“Le galanti”. Intervista a Filippo Tuena

Isabella Panfido intervista uno dei tre finalisti del Premio Comisso 2019 Sezione Narrativa

E’ un libro/universo ‘Le galanti’, Il Saggiatore di Filippo Tuena, finalista nella sezione narrativa al Premio Comisso 2019. Il sottotitolo recita ‘Quasi un’autobiografia’ e quanto possa essere labirintica e fascinosa la narrazione del sé di un autore come Tuena, adoratore del bello, lo dice anche la mole dell’edizione illustrata.

Uno scrittore raffinato, onnisciente, curioso che affida alle quasi settecento pagine di ricognizione del cuore e dello spirito squisite confessioni di amori artistici e non, sempre tuttavia fedele al dictat della passione e della memoria. Una galassia variegata è racchiusa in ‘Le galanti’, e per chi ama la scrittura di eccellenza, basterà nominare un padre nobile come W.G.Sebald per fornire uno dei possibili accessi alla rete serica tessuta da Tuena.

Il dardo che trafigge questo esaltante percorso è l’amore, sotto ogni forma esso si dia allo sguardo squisitamente voyeuristico di un conoscitore profondo di arte e letteratura.

Ovidianamente avrebbe potuto intitolarsi ‘Amores’ questa quasi autobiografia che incanta e stupisce per vastità, eterodossia e essenza metamorfica, scritta sotto forma di piccoli saggi così come nel tono confidenziale di una confessione. Solo indicativamente un assaggio frammentato della premessa a mo’ di indice: ‘In questo libro si parla di: Sparta, Micene, sculture arcaiche greche… l’Ermafrodito Borghese e Bernini…Fantin Latour e le sue modelle….Roma nazista…Gericault e la ‘Zattera della Medusa’…un’edizione dell’Orlando Furioso’. Sic!

Chiediamo a Tuena quale è stato il primo nucleo di ‘Le galanti’.

“Volevo fare un libro smilzo, un centinaio di pagine appena. Poi l’urgenza di raccontare ha preso il sopravvento, gli intrecci sono diventati così labirintici che ho dovuto cedere. In realtà il primo capitolo del libro è stato soppresso, era una lunga conversazione col mio editor in cui raccontavo l’idea che avevo in mente. Ne è rimasto qualche brandello nell’introduzione.”

Gli editori faticano a pubblicare libri con immagini, come il suo, qual è il lettore italiano (sopravvissuto al tritume narrativo) che può accedere a un libro come questo?

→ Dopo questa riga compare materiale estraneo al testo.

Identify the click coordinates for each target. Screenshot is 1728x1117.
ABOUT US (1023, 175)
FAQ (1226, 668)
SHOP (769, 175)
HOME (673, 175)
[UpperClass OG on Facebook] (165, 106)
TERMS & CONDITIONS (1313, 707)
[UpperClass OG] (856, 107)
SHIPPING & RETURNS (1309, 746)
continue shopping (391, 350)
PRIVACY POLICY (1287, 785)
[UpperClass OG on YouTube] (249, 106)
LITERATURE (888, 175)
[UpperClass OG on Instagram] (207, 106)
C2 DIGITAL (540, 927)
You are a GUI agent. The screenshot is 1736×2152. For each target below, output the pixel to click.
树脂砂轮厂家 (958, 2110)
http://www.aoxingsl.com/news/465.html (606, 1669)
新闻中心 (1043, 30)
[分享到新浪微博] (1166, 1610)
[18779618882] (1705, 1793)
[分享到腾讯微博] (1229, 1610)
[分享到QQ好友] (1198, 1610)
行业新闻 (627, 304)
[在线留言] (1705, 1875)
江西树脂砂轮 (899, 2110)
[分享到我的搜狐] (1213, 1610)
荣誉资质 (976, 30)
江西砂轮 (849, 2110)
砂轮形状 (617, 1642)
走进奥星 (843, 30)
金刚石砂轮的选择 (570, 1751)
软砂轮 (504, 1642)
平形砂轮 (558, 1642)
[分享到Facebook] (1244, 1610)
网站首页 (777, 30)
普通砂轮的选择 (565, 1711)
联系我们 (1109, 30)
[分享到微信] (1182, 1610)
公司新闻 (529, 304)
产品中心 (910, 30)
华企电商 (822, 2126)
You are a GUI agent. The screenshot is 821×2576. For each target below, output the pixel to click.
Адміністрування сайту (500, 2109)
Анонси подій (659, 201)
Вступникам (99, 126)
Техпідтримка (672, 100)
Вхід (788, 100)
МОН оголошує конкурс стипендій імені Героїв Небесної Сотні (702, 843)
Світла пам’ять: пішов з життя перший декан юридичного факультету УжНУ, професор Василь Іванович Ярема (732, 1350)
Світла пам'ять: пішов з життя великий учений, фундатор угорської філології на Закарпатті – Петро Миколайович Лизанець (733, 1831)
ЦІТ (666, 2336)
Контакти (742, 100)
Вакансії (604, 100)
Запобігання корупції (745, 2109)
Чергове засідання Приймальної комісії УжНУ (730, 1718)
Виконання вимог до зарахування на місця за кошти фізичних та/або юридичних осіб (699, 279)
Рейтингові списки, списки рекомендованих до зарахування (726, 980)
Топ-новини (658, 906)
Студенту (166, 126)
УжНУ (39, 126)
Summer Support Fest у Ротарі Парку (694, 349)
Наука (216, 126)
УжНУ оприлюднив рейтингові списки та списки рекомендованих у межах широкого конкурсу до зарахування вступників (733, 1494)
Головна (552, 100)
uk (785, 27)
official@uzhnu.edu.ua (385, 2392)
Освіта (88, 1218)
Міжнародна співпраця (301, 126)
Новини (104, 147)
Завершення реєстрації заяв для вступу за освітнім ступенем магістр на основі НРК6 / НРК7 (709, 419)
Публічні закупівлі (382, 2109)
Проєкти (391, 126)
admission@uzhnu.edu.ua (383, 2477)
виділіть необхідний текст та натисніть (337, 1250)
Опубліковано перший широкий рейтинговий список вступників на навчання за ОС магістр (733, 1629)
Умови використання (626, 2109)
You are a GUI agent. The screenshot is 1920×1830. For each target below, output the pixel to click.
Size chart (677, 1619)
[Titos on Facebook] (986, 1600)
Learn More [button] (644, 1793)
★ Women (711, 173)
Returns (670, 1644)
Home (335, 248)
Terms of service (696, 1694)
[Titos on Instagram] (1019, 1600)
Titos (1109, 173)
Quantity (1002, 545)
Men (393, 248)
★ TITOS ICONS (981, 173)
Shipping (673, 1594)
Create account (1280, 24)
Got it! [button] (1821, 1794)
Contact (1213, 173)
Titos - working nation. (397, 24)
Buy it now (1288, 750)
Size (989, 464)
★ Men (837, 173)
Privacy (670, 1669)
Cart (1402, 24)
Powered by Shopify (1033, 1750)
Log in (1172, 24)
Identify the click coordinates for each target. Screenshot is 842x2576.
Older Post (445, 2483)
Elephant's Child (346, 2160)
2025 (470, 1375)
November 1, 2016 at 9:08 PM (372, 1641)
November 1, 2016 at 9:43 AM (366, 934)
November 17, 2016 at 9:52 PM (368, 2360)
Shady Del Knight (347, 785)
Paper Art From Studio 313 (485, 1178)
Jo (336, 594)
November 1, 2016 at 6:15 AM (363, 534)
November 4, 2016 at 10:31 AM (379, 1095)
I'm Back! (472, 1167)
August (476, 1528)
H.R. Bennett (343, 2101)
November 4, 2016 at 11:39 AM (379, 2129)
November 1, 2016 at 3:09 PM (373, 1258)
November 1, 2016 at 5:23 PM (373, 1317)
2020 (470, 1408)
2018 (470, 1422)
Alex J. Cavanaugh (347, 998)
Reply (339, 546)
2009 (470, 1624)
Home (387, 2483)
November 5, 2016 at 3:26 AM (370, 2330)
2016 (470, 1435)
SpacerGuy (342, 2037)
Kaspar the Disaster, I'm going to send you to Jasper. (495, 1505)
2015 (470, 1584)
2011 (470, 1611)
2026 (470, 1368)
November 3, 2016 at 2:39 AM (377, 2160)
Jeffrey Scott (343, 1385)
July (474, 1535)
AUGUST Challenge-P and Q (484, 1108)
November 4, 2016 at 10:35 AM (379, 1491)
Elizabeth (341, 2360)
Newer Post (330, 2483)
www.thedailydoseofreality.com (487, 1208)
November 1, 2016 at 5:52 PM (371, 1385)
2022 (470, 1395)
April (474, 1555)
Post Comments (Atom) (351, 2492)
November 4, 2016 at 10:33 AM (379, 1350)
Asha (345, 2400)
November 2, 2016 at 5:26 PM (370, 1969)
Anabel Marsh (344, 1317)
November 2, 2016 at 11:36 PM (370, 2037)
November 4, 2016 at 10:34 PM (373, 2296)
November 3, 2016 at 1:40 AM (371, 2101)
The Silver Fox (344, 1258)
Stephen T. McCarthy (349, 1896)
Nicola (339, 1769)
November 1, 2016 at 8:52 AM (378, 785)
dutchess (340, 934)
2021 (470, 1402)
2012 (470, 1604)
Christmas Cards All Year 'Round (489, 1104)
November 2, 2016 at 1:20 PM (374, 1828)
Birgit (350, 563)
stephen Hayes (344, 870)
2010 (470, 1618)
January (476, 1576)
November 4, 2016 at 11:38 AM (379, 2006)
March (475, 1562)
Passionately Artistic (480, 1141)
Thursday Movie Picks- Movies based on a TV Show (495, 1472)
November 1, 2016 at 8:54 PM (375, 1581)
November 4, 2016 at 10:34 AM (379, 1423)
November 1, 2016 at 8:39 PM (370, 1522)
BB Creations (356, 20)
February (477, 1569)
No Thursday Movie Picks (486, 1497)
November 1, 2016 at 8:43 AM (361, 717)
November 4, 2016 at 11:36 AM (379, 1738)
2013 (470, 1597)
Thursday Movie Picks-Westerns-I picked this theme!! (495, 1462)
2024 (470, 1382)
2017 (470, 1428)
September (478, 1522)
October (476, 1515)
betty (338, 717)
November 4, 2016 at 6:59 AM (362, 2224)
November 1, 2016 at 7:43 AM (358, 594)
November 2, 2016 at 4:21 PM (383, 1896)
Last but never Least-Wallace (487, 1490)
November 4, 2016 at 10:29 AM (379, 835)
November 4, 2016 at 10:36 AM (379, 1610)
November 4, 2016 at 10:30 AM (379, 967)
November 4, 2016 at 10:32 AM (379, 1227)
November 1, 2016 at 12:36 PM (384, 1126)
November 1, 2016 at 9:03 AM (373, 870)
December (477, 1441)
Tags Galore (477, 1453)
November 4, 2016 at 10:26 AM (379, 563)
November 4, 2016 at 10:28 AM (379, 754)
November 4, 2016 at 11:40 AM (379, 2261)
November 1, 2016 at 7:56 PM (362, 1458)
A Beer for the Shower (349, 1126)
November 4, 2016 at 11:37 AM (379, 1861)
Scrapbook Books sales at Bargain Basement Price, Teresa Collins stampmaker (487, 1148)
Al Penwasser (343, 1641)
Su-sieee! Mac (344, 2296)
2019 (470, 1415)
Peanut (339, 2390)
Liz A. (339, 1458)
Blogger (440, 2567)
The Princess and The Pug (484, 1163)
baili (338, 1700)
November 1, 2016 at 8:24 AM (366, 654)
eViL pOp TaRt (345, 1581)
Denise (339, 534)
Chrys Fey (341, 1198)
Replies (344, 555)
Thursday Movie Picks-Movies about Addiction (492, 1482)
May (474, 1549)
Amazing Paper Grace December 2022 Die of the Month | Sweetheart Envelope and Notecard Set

“L’unico social che frequento, facebook, mi dà un’idea abbastanza chiara del tipo di lettore che è interessato alle Galanti. Direi i lettori affezionati, che seguono il mio lavoro e ci si ritrovano. Molti giovani scrittori o critici sono interessati allo strambo lavoro che faccio riguardo alla narrativa.”

Il titolo felice Le Galanti nasce davvero, come lei scrive, da un sogno?

“Il titolo era questo sin dall’inizio. La cosa strana è che lavorando al capitolo su Watteau e Citera è emersa la circostanza del cambio di titolo – da Pellegrinaggio a Citera a Festa galante- così ho introdotto quella folle parte di raccordo a metà del libro.”

Nel capitolo (sorprendente) dedicato del taxidermista, trova il modo di riflettere amaramente sull’oggi politicamente degradato.

“Come scrivo è una storia che volevo raccontare da almeno vent’anni. Ma poi lo scorso settembre, non ricordo a proposito di quale scempiaggine proposta o realizzata dal governo giallo-verde m’è sembrato necessario che anch’io scrivessi un piccolo messaggio nella bottiglia nella speranza che un lettore, magari tra vent’anni, lo ritrovasse imprevisto nella lettura.”

Perché a volte ricorre alla stesura in forma di versi?

“In realtà scrivo quasi sempre in questa forma ibrida – non direi ‘versi’ quanto piuttosto una sorta di prosodia. A volte poi ‘giustifico’, a volte invece lascio la forma a ‘bandiera’. Una forma di libertà che mi piace confermare.”